In the 1990s, writer/director Oliver Stone created his own theatrical film JFK that told the story of the JFK assassination. Senator Robert F. Kennedy (1925-68), the president's brother met a similar fate in 1968 when he was gunned down by lone assassin, Sirhan B. Sirhan at a Democratic presidential primary rally in Los Angeles. The event was captured by movie camera and the results aired nationwide.

On March 30, 1981, President Ronald Reagan while walking to his limousine after giving a speech at the Hilton Ballroom in Washington, D.C. was shot and wounded with a .22-caliber handgun held by assassin John W. Hinckley, Jr. Reagan was rushed to the George Washington University Hospital with a possible collapsed lung. The event was covered extensively by all major TV networks.

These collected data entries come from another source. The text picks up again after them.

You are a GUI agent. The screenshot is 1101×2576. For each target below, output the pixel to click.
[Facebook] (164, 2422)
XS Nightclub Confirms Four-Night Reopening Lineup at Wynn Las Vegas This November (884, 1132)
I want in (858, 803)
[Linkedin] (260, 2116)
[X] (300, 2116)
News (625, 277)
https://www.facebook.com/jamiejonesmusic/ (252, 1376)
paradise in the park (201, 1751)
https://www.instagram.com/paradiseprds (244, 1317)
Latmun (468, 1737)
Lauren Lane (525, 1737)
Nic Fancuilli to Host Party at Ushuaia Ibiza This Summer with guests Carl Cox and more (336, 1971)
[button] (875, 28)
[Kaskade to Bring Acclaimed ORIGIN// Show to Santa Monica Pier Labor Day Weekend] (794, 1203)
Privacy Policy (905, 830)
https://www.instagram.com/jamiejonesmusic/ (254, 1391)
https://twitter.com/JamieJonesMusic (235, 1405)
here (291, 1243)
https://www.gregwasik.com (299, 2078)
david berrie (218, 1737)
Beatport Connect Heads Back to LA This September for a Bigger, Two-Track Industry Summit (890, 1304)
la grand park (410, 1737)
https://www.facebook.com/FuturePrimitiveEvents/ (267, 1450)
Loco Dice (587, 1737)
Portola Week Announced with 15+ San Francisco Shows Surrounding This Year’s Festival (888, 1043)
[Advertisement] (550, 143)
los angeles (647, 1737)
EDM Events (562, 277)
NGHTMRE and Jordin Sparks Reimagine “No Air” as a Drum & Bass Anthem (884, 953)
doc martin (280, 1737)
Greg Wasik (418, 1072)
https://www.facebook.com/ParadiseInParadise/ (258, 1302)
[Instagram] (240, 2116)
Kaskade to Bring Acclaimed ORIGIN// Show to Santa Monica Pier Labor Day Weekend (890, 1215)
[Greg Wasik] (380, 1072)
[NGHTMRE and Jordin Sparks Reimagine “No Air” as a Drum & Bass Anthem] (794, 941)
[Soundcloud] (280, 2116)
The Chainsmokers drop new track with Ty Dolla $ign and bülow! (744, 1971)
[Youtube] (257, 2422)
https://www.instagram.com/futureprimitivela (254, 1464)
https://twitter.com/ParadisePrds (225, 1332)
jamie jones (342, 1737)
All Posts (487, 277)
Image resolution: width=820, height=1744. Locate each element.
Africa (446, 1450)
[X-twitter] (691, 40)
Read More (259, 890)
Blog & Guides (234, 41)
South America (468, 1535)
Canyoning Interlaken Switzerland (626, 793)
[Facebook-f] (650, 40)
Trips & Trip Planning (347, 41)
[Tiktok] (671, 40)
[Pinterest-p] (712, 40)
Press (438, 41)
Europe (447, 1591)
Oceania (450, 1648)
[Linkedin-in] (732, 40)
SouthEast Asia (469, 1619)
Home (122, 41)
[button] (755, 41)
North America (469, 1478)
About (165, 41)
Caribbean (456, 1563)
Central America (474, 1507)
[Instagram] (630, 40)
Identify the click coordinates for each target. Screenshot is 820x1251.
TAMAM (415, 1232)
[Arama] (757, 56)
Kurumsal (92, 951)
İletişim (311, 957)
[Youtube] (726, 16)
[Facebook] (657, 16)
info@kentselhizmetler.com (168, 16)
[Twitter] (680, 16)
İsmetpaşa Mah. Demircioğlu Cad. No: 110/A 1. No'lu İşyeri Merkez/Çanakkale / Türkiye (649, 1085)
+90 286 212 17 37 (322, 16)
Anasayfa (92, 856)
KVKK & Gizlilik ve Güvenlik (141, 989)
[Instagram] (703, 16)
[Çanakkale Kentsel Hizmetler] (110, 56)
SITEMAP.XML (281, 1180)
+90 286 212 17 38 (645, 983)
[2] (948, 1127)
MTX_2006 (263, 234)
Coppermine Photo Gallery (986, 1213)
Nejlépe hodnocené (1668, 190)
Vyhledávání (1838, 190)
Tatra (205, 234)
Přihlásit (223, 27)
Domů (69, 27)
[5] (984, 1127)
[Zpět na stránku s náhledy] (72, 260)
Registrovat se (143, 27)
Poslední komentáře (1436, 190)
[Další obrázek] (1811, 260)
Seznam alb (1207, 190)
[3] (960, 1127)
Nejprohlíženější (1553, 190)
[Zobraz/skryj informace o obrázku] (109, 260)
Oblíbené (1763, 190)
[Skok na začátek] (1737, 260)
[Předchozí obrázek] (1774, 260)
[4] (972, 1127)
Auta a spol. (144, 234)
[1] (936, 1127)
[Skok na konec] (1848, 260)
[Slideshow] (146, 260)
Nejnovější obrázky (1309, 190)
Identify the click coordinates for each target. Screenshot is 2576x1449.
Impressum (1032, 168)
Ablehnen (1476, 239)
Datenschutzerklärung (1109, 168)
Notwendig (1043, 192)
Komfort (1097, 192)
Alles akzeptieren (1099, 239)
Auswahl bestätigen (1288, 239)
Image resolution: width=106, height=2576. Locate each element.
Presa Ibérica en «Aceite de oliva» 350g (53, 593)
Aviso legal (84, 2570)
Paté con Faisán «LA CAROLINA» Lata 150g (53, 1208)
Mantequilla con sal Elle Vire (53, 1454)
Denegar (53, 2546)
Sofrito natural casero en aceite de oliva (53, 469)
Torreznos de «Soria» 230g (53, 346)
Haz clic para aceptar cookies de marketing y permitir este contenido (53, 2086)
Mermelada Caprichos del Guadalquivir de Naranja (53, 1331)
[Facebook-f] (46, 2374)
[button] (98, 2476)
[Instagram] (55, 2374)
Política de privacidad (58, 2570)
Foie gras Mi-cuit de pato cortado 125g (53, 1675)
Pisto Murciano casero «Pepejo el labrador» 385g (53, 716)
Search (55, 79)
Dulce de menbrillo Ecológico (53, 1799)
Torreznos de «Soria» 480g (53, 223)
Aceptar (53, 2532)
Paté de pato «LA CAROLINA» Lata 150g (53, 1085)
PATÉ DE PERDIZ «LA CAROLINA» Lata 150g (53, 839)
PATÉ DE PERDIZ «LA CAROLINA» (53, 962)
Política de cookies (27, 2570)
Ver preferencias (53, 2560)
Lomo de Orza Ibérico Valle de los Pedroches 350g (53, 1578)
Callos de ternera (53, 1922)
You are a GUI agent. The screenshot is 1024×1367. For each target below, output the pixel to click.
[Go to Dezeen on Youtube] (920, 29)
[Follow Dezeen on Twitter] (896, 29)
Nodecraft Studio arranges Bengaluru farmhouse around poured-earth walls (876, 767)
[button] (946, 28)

Another major assassination that received TV coverage was that of Reverend Martin Luther King, Jr., the man who moved the consciousness of the nation, won the Nobel Prize for Peace in 1964, and led the Civil Rights March on Washington, D.C. on March 28, 1963...a peaceful rally designed to end the "Jim Crow policies so prevalently found in America. Speaking to the 250,000 people who participated in the march, King proclaimed his now famous speech and the lines

"I have a dream that one day the nation will rise up and live out the true meaning of its creed...all men are created equal."

On April 4, 1968 Martin Luther King, Jr. was killed by a sniper (allegedly James Earl Ray) while standing on the motel balcony in Memphis, Tennessee. Protesting his death, black communities rioted in some 63 cities. More than 150,000 people attended Luther's funeral at his old Ebenezer Baptist Church in Atlanta, Georgia.